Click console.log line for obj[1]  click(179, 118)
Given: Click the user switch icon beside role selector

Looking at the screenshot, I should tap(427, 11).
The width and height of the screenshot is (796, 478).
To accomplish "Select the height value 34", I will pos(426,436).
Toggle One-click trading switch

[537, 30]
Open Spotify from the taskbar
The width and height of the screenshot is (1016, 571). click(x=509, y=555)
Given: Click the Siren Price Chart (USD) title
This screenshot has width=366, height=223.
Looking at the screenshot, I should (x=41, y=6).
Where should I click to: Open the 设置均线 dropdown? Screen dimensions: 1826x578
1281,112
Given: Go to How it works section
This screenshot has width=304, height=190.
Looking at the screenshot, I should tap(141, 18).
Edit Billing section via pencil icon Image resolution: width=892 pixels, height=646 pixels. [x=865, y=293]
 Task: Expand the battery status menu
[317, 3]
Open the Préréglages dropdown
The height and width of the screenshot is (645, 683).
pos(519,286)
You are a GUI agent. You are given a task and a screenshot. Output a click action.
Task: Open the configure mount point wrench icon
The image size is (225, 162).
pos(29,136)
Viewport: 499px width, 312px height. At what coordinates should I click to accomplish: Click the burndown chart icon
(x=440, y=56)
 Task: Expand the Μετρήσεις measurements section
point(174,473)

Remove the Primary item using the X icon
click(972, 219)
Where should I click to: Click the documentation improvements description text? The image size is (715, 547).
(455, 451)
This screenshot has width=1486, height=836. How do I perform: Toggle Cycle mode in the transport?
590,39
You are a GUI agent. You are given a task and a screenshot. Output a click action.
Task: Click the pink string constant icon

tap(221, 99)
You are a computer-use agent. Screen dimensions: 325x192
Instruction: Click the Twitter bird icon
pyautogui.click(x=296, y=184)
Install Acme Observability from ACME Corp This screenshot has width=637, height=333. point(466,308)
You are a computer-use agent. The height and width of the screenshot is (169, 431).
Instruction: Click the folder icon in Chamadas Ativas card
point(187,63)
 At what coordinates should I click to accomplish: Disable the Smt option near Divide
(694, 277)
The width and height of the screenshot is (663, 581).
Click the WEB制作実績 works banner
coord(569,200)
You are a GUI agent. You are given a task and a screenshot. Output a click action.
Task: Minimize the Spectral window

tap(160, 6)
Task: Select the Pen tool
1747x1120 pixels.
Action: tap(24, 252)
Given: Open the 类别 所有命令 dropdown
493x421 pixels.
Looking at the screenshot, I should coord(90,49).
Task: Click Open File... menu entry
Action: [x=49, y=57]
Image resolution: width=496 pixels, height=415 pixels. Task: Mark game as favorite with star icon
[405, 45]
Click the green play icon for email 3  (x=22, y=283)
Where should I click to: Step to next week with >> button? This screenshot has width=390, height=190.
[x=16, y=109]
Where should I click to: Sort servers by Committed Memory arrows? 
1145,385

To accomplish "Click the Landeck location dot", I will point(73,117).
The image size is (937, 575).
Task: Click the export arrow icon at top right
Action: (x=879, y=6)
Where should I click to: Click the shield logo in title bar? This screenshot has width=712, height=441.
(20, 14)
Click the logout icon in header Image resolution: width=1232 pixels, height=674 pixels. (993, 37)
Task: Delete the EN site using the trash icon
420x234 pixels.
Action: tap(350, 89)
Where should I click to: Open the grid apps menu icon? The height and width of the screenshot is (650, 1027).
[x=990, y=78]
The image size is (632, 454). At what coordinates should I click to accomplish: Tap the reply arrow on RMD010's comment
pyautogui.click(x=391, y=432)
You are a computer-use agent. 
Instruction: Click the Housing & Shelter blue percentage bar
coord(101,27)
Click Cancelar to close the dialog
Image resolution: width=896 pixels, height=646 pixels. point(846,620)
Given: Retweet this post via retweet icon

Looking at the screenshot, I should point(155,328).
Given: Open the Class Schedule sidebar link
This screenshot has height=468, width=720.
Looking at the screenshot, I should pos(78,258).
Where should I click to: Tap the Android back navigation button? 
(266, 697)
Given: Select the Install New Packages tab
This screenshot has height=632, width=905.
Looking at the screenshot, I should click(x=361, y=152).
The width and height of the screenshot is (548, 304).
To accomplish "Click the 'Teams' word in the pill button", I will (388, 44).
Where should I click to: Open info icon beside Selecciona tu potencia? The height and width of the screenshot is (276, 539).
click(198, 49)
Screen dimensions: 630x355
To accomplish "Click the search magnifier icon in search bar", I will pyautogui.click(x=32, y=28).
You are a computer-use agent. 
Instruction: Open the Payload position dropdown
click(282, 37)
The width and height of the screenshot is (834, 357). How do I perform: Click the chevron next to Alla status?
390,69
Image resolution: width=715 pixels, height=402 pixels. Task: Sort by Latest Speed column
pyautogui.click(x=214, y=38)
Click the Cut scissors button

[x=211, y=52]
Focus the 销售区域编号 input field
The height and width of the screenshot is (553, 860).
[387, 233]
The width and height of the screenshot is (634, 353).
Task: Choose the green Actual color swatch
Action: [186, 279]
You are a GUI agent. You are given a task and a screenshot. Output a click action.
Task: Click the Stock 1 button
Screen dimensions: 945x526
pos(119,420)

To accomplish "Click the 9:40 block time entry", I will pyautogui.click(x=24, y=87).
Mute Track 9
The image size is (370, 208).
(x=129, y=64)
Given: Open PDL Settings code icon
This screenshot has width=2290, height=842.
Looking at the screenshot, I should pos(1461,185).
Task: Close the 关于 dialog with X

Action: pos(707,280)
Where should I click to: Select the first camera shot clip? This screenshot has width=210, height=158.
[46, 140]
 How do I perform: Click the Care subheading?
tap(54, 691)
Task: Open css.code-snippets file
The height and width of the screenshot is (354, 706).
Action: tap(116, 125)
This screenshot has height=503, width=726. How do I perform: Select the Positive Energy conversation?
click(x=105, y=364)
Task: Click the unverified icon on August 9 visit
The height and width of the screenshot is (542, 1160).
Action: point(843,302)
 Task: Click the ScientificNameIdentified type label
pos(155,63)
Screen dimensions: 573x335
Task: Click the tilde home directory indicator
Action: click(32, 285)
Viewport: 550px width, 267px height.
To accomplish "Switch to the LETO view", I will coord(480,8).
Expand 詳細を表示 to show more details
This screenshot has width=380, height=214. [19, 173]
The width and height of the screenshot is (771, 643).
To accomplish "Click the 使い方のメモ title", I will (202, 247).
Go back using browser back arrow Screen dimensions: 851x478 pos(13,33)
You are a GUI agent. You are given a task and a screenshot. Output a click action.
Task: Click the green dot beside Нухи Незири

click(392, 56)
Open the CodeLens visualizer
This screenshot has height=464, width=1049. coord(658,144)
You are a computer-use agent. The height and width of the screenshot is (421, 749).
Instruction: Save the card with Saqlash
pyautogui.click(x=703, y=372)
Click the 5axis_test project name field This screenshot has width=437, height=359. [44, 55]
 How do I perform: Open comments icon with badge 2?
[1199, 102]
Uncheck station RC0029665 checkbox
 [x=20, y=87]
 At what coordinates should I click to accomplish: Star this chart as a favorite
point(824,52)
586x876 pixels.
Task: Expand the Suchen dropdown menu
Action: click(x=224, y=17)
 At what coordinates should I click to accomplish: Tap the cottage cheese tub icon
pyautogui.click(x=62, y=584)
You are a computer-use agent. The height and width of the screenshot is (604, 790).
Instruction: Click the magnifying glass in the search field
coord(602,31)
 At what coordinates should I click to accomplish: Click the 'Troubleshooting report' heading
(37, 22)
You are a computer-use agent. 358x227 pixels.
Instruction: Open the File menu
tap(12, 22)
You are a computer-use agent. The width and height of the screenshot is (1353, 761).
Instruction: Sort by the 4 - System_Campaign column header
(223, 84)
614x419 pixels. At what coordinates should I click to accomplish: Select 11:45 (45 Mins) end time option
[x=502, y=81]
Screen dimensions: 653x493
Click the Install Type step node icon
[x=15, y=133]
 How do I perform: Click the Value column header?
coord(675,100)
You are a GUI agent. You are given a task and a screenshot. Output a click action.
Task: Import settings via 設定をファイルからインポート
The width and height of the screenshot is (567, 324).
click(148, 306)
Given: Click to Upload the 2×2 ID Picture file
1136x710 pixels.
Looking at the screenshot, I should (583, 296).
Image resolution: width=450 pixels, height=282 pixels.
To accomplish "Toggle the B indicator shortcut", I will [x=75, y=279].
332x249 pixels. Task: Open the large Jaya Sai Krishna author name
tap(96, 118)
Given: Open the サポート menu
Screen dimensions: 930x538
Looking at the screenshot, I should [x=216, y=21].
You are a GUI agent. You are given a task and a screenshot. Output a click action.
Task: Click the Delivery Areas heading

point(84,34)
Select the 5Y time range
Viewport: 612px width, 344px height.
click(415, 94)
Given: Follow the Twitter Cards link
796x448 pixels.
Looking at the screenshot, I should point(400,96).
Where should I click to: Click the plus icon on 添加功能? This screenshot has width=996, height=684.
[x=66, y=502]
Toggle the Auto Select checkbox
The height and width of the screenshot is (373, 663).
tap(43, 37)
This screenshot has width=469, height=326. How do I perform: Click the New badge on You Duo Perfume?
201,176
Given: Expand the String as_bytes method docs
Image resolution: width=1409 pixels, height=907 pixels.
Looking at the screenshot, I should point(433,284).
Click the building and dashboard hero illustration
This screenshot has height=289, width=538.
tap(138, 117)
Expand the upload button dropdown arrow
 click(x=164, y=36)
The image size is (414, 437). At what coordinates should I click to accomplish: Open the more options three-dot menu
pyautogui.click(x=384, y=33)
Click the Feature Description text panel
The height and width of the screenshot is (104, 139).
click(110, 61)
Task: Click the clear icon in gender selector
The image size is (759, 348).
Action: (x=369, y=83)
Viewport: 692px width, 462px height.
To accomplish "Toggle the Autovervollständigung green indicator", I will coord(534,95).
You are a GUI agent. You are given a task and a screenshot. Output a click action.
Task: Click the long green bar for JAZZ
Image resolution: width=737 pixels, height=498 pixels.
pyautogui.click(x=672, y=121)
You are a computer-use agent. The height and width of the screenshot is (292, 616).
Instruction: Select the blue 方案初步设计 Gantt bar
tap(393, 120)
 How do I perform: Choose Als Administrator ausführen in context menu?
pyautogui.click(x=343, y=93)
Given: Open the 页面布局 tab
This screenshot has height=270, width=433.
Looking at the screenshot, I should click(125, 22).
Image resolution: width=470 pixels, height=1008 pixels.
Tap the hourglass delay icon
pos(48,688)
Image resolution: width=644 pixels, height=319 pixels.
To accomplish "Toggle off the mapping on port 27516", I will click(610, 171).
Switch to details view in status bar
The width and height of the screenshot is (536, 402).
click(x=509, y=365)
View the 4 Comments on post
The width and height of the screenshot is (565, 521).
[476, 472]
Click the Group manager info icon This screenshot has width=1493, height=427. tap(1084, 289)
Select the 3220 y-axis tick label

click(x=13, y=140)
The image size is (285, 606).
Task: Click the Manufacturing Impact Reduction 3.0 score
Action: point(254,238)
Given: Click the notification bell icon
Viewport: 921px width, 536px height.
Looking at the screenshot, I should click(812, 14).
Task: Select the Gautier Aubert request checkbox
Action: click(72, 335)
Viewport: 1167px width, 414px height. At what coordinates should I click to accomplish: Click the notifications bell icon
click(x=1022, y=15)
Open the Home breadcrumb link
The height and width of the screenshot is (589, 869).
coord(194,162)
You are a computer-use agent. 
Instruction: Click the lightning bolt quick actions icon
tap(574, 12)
· · ·
Copy out the listing above word for word, from the line containing "Task: Click the clear icon in gender selector" through the line containing "Click the Group", both included.

▶ TASK RESPONSE:
Task: Click the clear icon in gender selector
The image size is (759, 348).
Action: (x=369, y=83)
Viewport: 692px width, 462px height.
To accomplish "Toggle the Autovervollständigung green indicator", I will coord(534,95).
You are a GUI agent. You are given a task and a screenshot. Output a click action.
Task: Click the long green bar for JAZZ
Image resolution: width=737 pixels, height=498 pixels.
pyautogui.click(x=672, y=121)
You are a computer-use agent. The height and width of the screenshot is (292, 616).
Instruction: Select the blue 方案初步设计 Gantt bar
tap(393, 120)
 How do I perform: Choose Als Administrator ausführen in context menu?
pyautogui.click(x=343, y=93)
Given: Open the 页面布局 tab
This screenshot has height=270, width=433.
Looking at the screenshot, I should click(125, 22).
Image resolution: width=470 pixels, height=1008 pixels.
Tap the hourglass delay icon
pos(48,688)
Image resolution: width=644 pixels, height=319 pixels.
To accomplish "Toggle off the mapping on port 27516", I will click(610, 171).
Switch to details view in status bar
The width and height of the screenshot is (536, 402).
click(x=509, y=365)
View the 4 Comments on post
The width and height of the screenshot is (565, 521).
[476, 472]
Click the Group manager info icon This screenshot has width=1493, height=427. tap(1084, 289)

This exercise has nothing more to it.